# Updated pics of Fedor!!



## lil mama (Nov 24, 2007)

A full shot of my 125g tank and stand. We built the stand...it's all pimped out in side the cabinet.










Close up of tank.









Close up of Fedor, he's pushing 10" and his body is getting thick.









Look at the hump! He's a monster :lol:


----------



## CiChLiD LoVeR128 (Mar 22, 2006)

WOW he is GORGEOUS!!!   

And beautiful 125! :thumb:

Great Job lil mama! :thumb:


----------



## lil mama (Nov 24, 2007)

Thanks cichlidlover128.  It's hard to believe about 6 months ago Fedor was only about 4" long and no hump. He loves swimming 6 foot laps in the 125. That's my desk to the right of the tank. If I don't pay enough attention to him he will get in that top corner of the tank and splash water everywhere until I pet his hump and play with him. What a big baby!


----------



## ksfishguy (Dec 17, 2006)
_ _ _ _ _
_Directive 1_:
Answer these questions using the forum thread about Fedor:
(a) What size tank does Fedor live in?
(b) How long is Fedor now, according to the close-up caption?
(c) About how long was Fedor roughly six months earlier?
_Directive 2_: Carry the forum thread about Fedor forward from the point where it stops.
The lines after this point are separate material, unrelated to the forum thread about Fedor.

_Given information_:
_ _ _ _ _
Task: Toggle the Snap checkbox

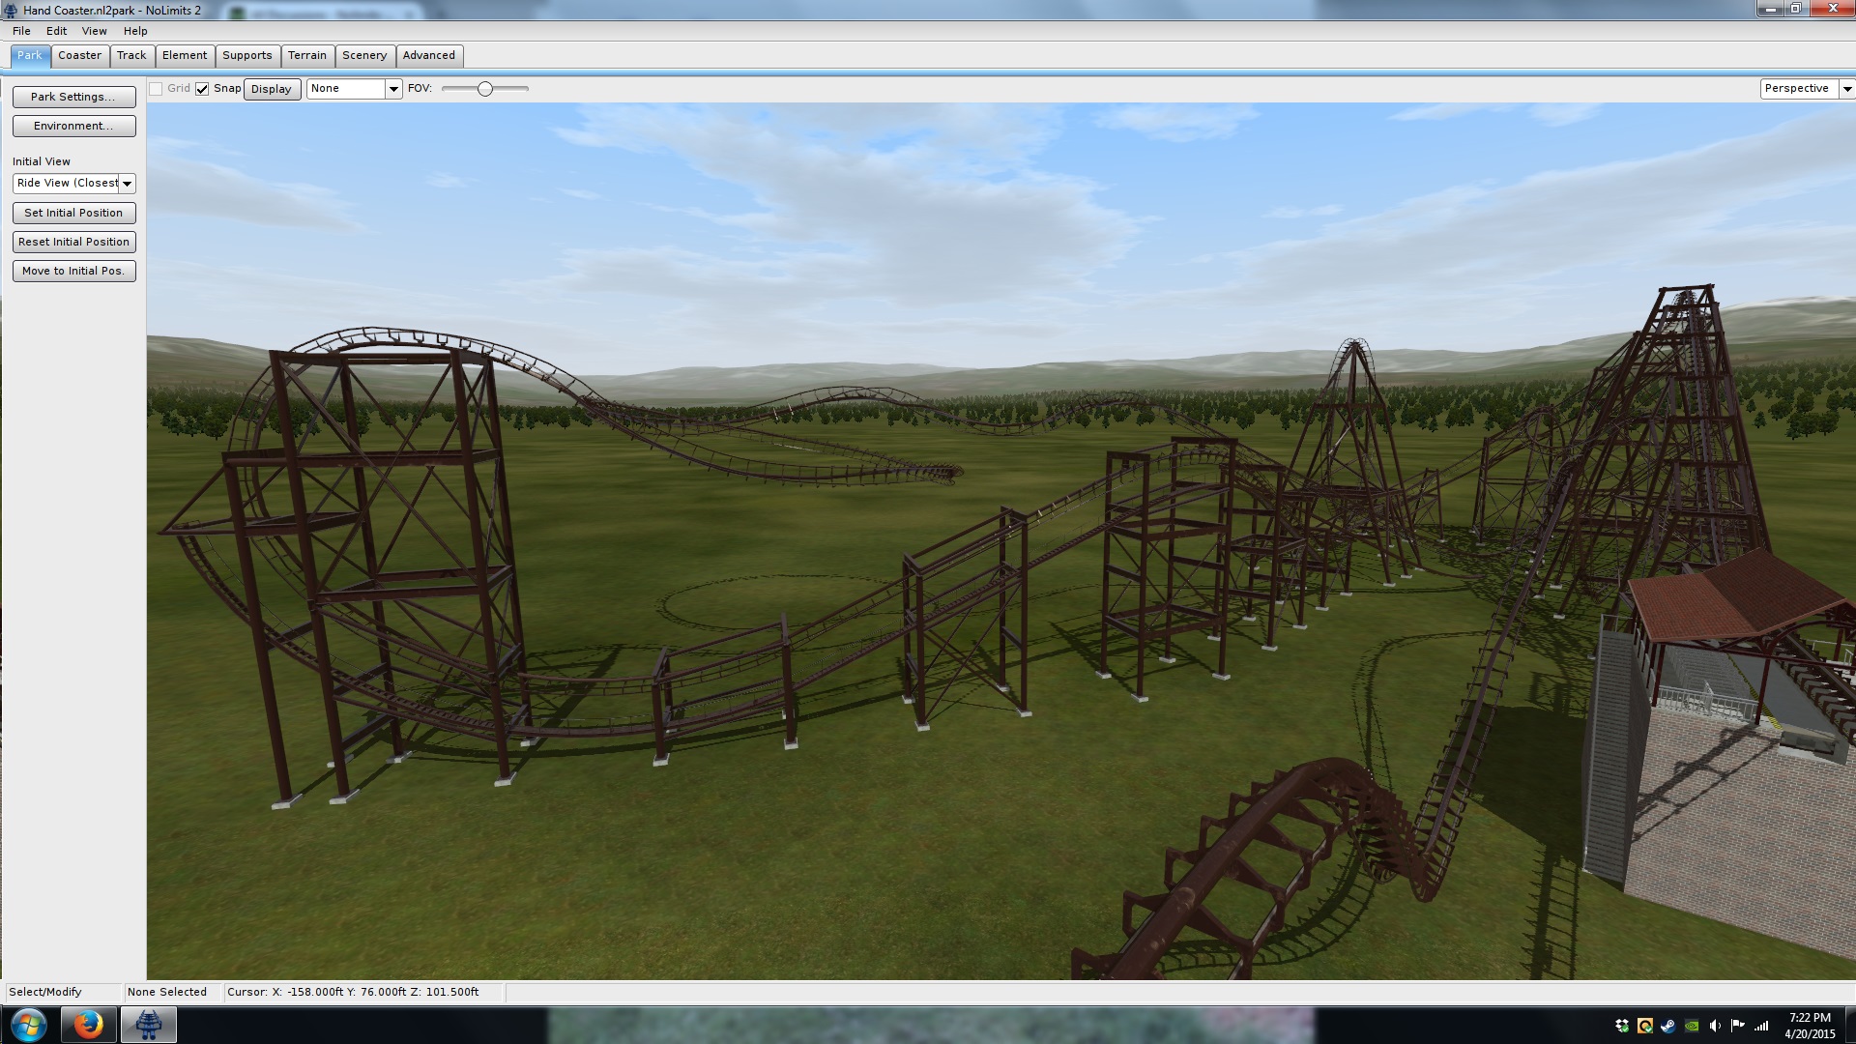Action: coord(202,89)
_ _ _ _ _
_Answer 1_:
(a) A 125g tank.
(b) He is pushing 10".
(c) About 4".

_Answer 2_:
Wow, great fish, now I want one again! Great tank setup as well!


----------



## CiChLiD LoVeR128 (Mar 22, 2006)

Wow! Really? I didn't think Midas's had that much personality! I thought it was just Oscars! If I want a wetpet I will for sure either get a Midas or a Jag!


----------



## cage623 (Feb 2, 2008)

That fish is AMAZING!  Nice set up too. No wonder he looks so good. You should think about studding him out. :lol:


----------



## SinisterKisses (Feb 24, 2004)

In that last picture, he could have been Kiara's twin...

Definitely looks good, he's obviously loving having the space to himself.


----------



## convictkid (Jul 28, 2004)

He lets you pet him??


----------



## lil mama (Nov 24, 2007)

Thanks everyone  LOL let me pet him, that is an understatement! He begs for it to the point of splashing me with water :lol: He loves to bite my husbands finger. Sometimes he just holds on to the tip. Other times he shakes hard and tries to rip the end of his finger off. My husband said it was a joke when he was smaller. Now it's starting to hurt. 
SK who is Kiara? Is that one of your awesome fish?
cage He is a stud isn't he


----------



## SinisterKisses (Feb 24, 2004)

This was Kiara...my absolute baby, but he died mysteriously about 2 years ago. I was crushed.


----------



## aquaman1018 (Sep 25, 2007)

beautiful fish nice stand


----------



## Hubbynz (May 10, 2008)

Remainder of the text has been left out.